Information shown:
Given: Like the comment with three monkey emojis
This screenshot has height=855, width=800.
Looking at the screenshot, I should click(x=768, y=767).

--

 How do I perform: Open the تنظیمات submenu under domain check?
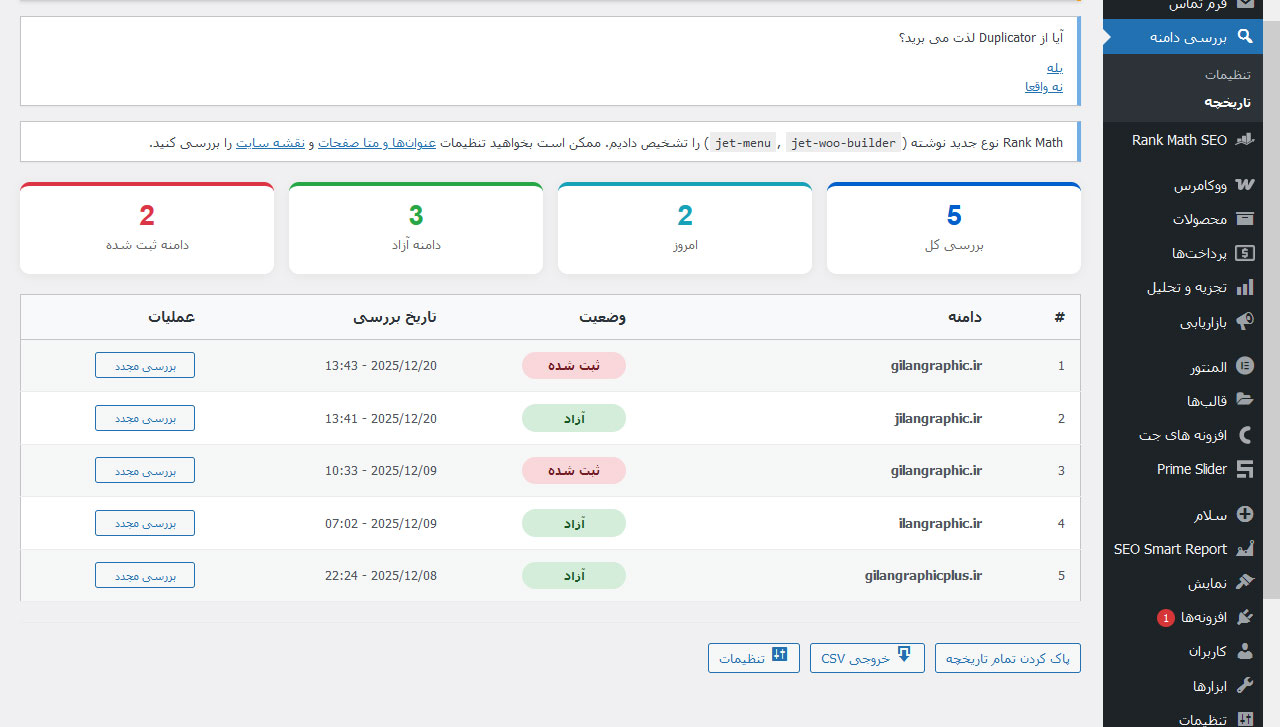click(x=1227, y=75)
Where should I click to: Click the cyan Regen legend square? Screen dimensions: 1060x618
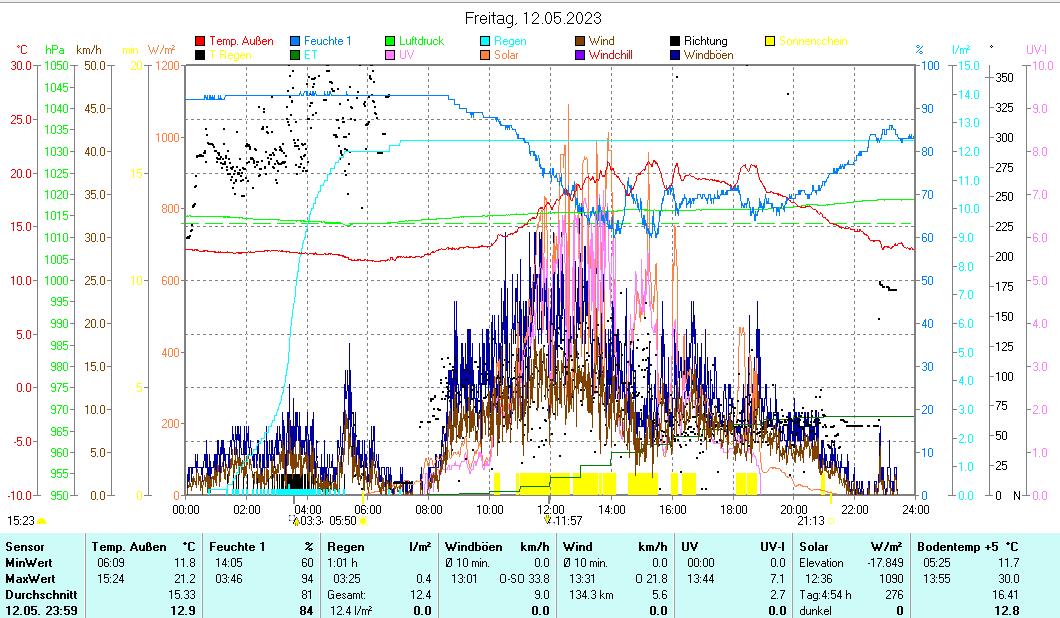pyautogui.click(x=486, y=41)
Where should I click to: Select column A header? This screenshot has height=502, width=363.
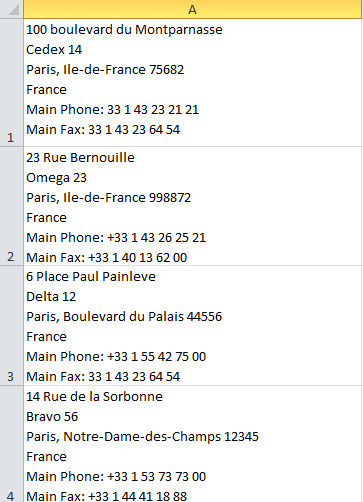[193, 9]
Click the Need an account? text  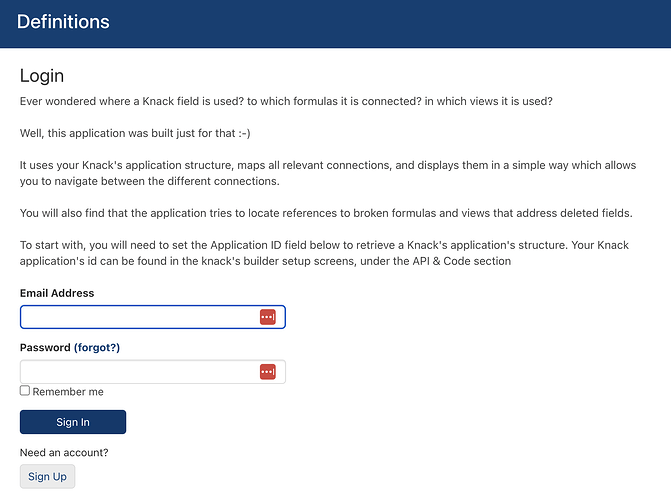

Exercise objective: Output exactly the lines of the listing above that start with the one holding "How do I perform: Open" and go on through the one holding "Click the Need an account? text"; leave the pictures out.

Response area:
 How do I perform: Open the تنظیمات submenu under domain check?
click(x=1227, y=75)
Where should I click to: Click the cyan Regen legend square? Screen dimensions: 1060x618
pyautogui.click(x=486, y=41)
Where should I click to: Select column A header? This screenshot has height=502, width=363.
[193, 9]
Click the Need an account? text  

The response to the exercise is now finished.